• **Given request**: Reproduce the stretch of the Ormskirk school thread below from "But I believe" through "girls & boys toilets.", putting "canteen" wherever "kitchen" appears.

• **Provided text**:
# [Ormskirk] Old primary School (whats left of it anyway)



## miffta (Feb 16, 2017)

I have known about this small location hidden away in ormskirk since i was a teen, we used to hang around in here when the weather was bad.
Im not 100% sure what it is. 
But I believe it to be, what remains of the former st Anne's primary school.
Its is only a small explore with what looks to be a kitchen, dining room, cloak room & girls & boys toilets.
If anyone local has any info/history please enlighten us. ​






















































































Thanks for looking​


----------



## smiler (Feb 16, 2017)

Nice little derelict building, I liked it, Thanks


----------



## Mikeymutt (Feb 16, 2017)

What a lovely little place with some nice decay.nice one


----------



## jsp77 (Feb 16, 2017)

that is a nice little place you have found, thanks for sharing


----------



## thorfrun (Feb 16, 2017)

Love the radiator shots, great


----------



## druid (Feb 19, 2017)

Certainly looks like an old school but it's not St Annes (building was still in use by the builders merchants last year)


----------



## miffta (Feb 20, 2017)

druid said:


> Certainly looks like an old school but it's not St Annes (building was still in use by the builders merchants last year)

• **Raw records**:
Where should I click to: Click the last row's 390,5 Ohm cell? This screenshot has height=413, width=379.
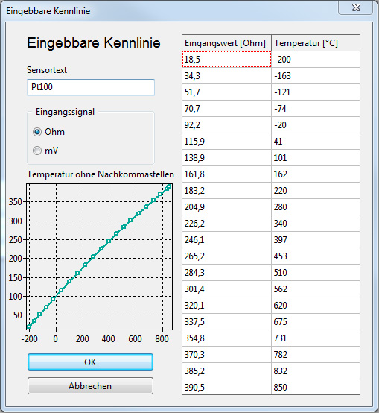pyautogui.click(x=226, y=387)

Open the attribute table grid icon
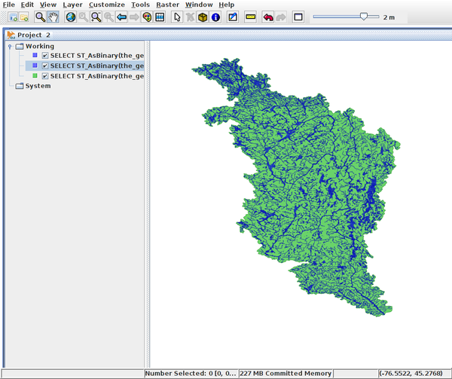[160, 17]
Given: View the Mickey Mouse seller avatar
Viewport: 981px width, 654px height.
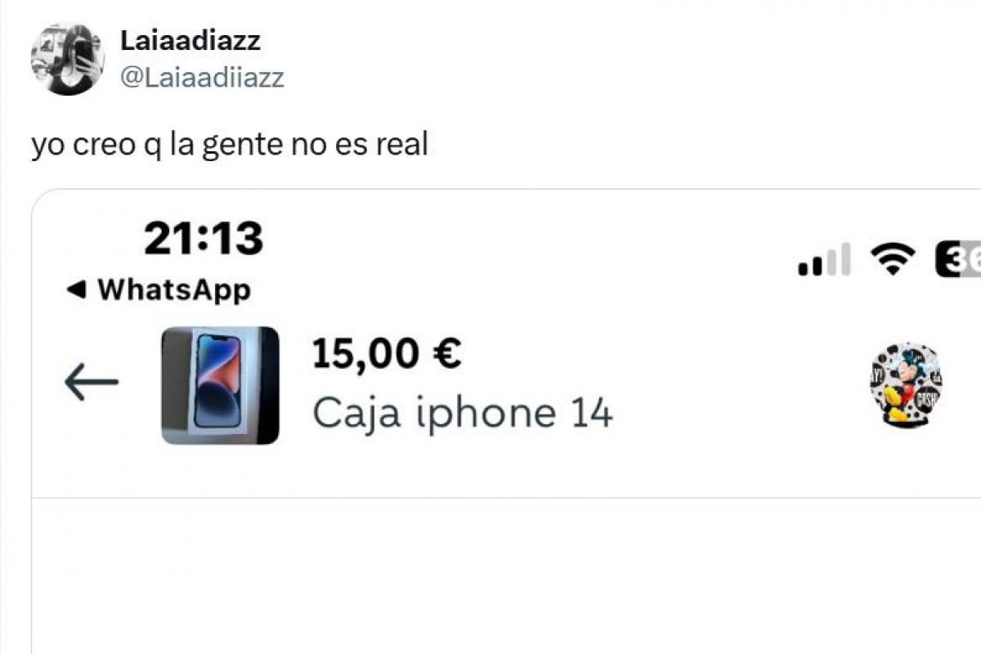Looking at the screenshot, I should click(905, 384).
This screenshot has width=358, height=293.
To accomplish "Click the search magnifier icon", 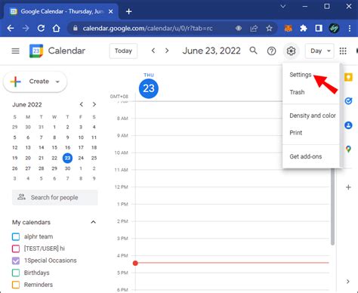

• **Full solution**:
But I believe it to be, what remains of the former st Anne's primary school.
Its is only a small explore with what looks to be a canteen, dining room, cloak room & girls & boys toilets.